Justice40 is one example of using data to drive equity, and represents one of the first attempts by the federal government to explicitly prioritize benefits for disadvantaged communities via a measurement system approach.28 Benefits measurement is already widely utilized across the federal government as part of competitive grant funding, with agencies including US Department of Transportation, Housing and Urban Development, and the Federal Emergency Management Agency, all requiring benefit and cost analysis. Justice40 builds on this approach, considering not just things like reductions in congestion, air pollution, and hazard risk and improvements in economic opportunity, but also whether those benefits are being directed to people and places that need them most. Governments at all levels will have to be open to using both quantitative and qualitative data to monitor their progress. The data used should represent the lived experience and may include community sentiment gathered using social media, ethnographic research, and anecdotal information. Part of the purpose of enhanced engagement is to ensure that what’s measured is what matters to the community.
Rather than relying strictly on quantitative data, for example, ProPublica used chatbot technology to text community members and ask them about their perception of smoke in the air from crop burning in Florida’s sugar fields. While air-quality meters were not showing anything abnormal, many young locals were experiencing breathing difficulties. This short survey helped journalists identify the everyday realities of life near the fires, regardless of what was indicated by potentially faulty monitors.29
As Dr. Tony G. Reames, deputy director for Energy Justice at the US Department of Energy, observes, “We can only change the things that we track and measure.”30 Equity can be difficult to measure because changes in health and wealth tend to occur over long periods. Organizations must therefore use both short- and long-term metrics to course correct over time.

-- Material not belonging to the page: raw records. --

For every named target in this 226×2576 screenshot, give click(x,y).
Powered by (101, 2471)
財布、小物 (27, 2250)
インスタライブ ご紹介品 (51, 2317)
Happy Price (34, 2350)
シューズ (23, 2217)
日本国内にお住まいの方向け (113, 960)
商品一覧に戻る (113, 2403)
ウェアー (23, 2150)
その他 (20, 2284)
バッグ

Developing measures reflecting social impact is a challenging process. Developing climate equity measures provides an example that highlights the dynamic and multi-dimensional nature of that challenge. To get started with measuring climate equity, agencies should first understand their mission impact on communities and identify objectives that are meaningful to both the agency and to the communities they are seeking to impact. Once those objectives are identified, agencies should update their measurement framework to include climate equity, using both the quantitative and qualitative data currently available to inform decision-making for the programs that most impact the communities identified. Agencies should establish a portfolio view of their investments to dynamically track their impact against established objectives, with an eye toward maturing their agency’s measurement capacity over time (figure 5).